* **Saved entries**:
--- START ---
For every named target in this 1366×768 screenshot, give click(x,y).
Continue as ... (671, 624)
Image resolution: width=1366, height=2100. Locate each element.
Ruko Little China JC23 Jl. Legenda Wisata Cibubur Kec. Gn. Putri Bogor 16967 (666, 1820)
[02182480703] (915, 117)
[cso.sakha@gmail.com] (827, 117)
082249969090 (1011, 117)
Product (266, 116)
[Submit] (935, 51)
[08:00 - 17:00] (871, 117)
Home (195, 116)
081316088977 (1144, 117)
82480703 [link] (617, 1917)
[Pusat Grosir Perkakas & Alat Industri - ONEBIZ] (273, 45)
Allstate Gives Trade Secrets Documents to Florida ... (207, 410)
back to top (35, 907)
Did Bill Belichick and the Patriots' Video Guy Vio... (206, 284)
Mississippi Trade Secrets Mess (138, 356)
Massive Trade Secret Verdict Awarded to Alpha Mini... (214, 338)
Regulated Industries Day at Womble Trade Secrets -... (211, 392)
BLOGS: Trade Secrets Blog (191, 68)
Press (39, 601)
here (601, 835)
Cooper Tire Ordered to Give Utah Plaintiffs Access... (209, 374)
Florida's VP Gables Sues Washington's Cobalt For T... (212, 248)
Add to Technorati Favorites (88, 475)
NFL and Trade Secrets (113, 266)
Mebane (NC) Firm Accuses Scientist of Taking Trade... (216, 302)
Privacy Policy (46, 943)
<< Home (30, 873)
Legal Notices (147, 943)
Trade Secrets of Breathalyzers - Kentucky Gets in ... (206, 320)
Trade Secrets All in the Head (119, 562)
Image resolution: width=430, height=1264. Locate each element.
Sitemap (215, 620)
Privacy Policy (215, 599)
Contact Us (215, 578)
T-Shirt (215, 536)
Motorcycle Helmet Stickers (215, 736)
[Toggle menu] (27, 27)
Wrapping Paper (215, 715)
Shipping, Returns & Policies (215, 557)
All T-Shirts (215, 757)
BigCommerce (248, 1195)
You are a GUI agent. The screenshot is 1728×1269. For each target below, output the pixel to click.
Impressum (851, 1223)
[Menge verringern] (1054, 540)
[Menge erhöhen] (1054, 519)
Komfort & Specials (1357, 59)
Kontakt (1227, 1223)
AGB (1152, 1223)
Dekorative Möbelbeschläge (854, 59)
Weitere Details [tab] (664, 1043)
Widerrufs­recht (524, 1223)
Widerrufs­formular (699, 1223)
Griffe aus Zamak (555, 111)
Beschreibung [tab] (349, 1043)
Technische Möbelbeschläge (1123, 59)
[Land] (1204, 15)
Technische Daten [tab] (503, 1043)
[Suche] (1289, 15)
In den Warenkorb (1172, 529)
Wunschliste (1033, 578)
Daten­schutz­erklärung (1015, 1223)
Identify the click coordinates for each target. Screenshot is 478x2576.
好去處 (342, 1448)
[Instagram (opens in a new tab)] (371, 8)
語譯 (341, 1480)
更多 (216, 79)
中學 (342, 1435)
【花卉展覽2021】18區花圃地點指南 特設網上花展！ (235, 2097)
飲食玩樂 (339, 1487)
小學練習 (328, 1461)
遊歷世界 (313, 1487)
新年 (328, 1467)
--- END ---
* **Exercise details**:
In the records, which lines use the word "resolution"? Report them.

* **Result**:
Image resolution: width=1366, height=2100. Locate each element.
Image resolution: width=430, height=1264. Locate each element.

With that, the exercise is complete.